## Document
-------

Publication: Forest Ecology and Management. 266: 108-114.
Key Words: 2012
Abstract: Forests world-wide are recognized as important components of the global carbon cycle. Carbon sequestration has become a recognized forest management objective, but the full carbon storage potential of forests is not well understood. The premise of this study is that old-growth forests can be expected to provide a reasonable estimate of the upper limits of carbon storage for similar forest types in comparable site conditions. We sampled old-growth stands in Maine, Vermont, and New Hampshire to establish benchmark values for carbon storage in the forests of northern New England. Our specific objectives were: (1) develop estimates of carbon stocks in key live and dead biomass carbon pools of hardwood and softwood forests in northern New England, (2) compare these values to other estimates of carbon stocks in old-growth forests, and (3) compare data collected from mature second-growth forests to the old-growth benchmark values. Twelve sites in Vermont, New Hampshire, and Maine were sampled to estimate total carbon stocks in aboveground live and dead biomass, down dead wood, forest floor, and soil to 20 cm. Total carbon stocks averaged 216 t/ha for northern hardwoods and 267 t/ha in softwood sites, with 116 and 125 t/ha in the aboveground live tree biomass for hardwoods and softwoods, respectively. Our results showed old-growth softwood averaged about 25% more carbon than old-growth hardwood, primarily due to the higher carbon amounts in the thick forest floors characteristic of old-growth softwood. Old-growth hardwoods supported live biomass carbon stocks similar to those in mature hardwood stands (about 80-120 years old), although forest floor stocks in old-growth were about twice as high (a non-significant difference). Overall carbon stocks in mature second-growth hardwoods were 89% of those in old-growth stands; this difference was not statistically significant. Additional work is needed in mature second-growth softwoods; data were not available for comparison to the benchmarks.

-------

## Collected data
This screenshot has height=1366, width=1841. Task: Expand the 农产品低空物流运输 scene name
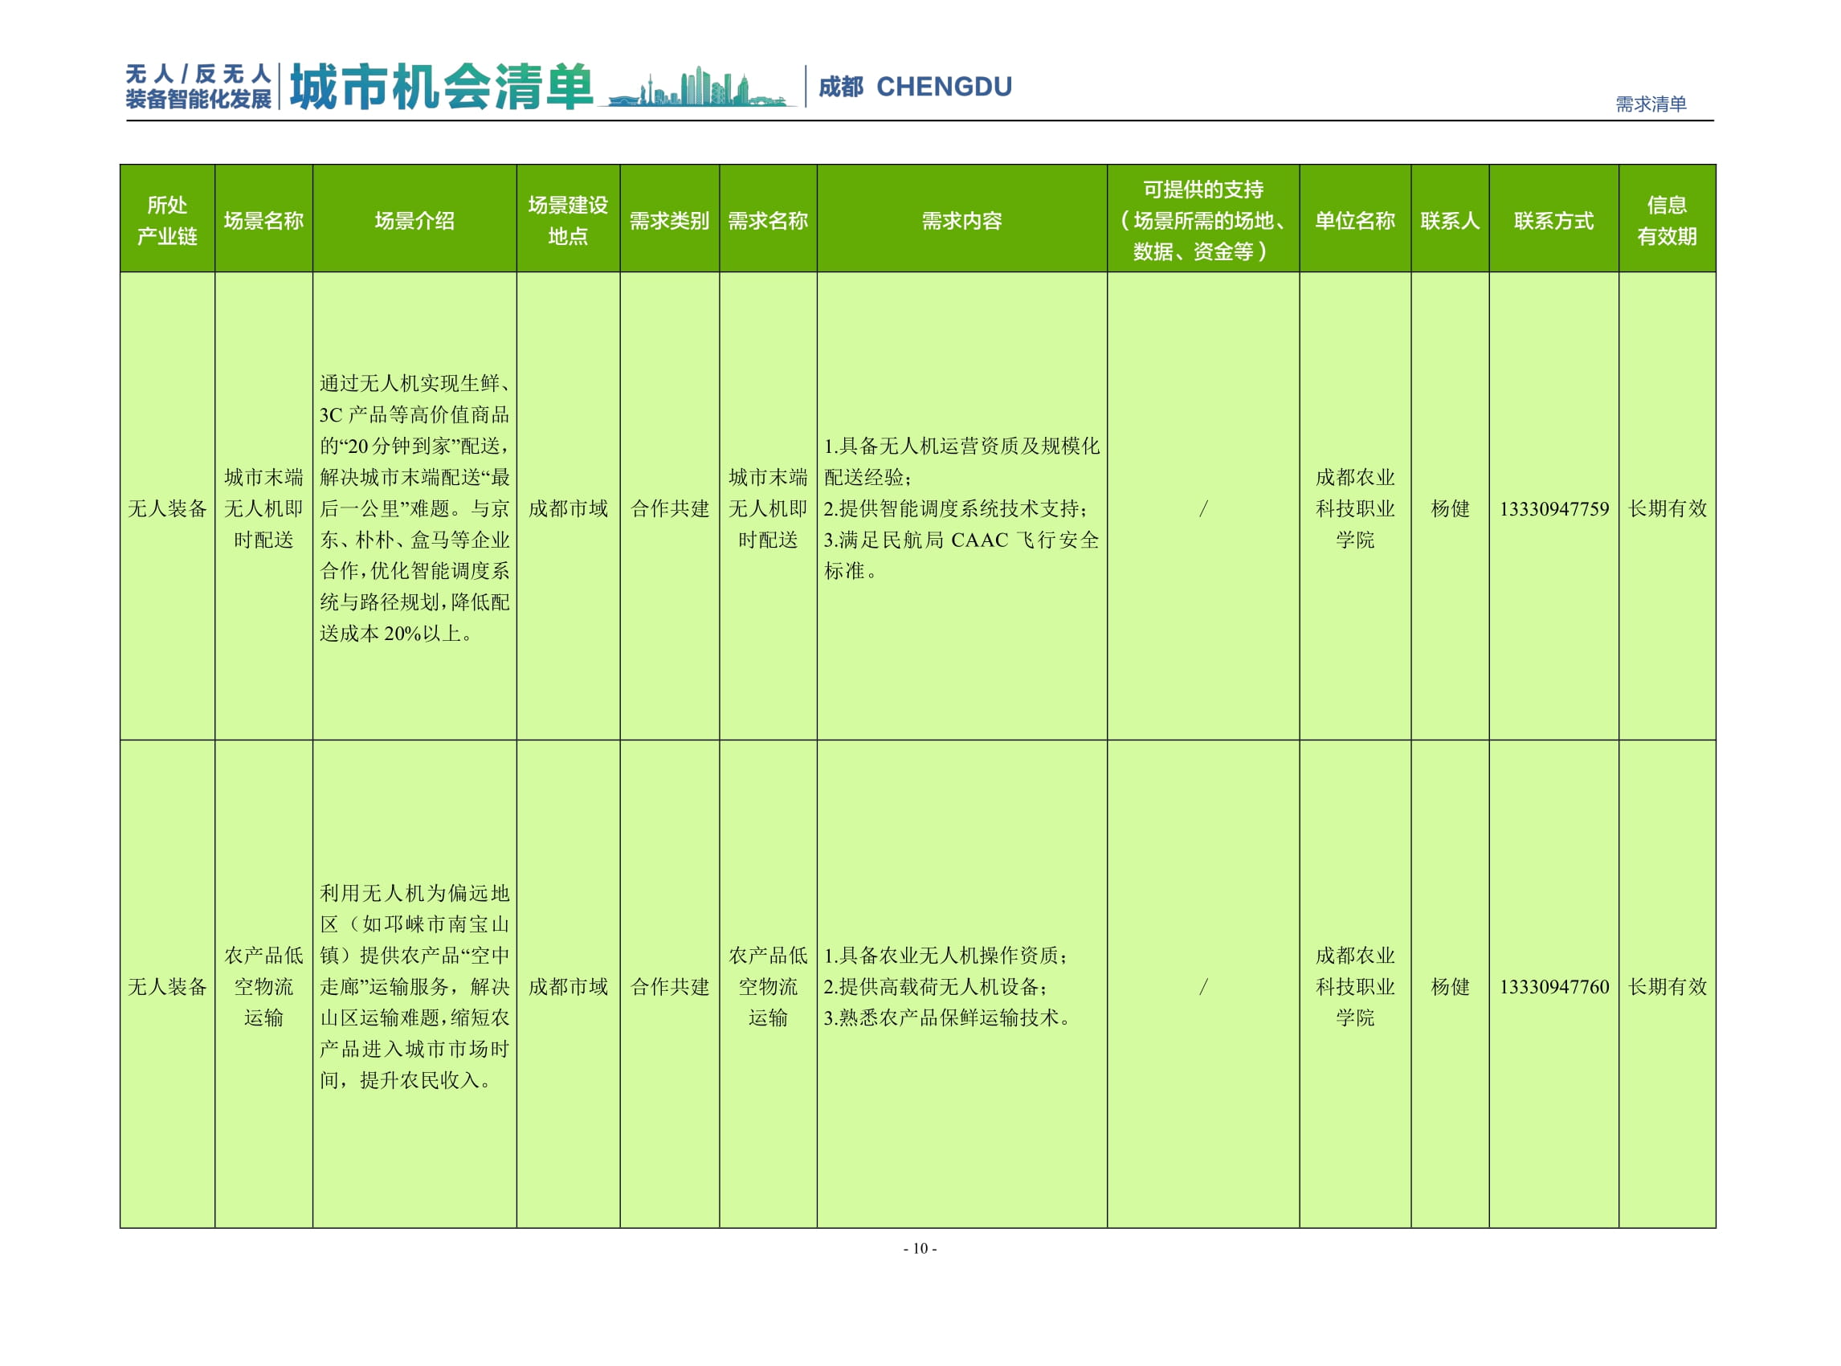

-------

## Written exercise
Using the forest carbon abstract, answer each question briefly.
(a) In which three states were the old-growth stands sampled?
(b) What were the average total carbon stocks in the softwood sites?
(c) What percentage of old-growth carbon stocks did mature second-growth hardwoods hold overall?

## Solution for this problem
(a) Maine, Vermont, and New Hampshire
(b) 267 t/ha
(c) 89%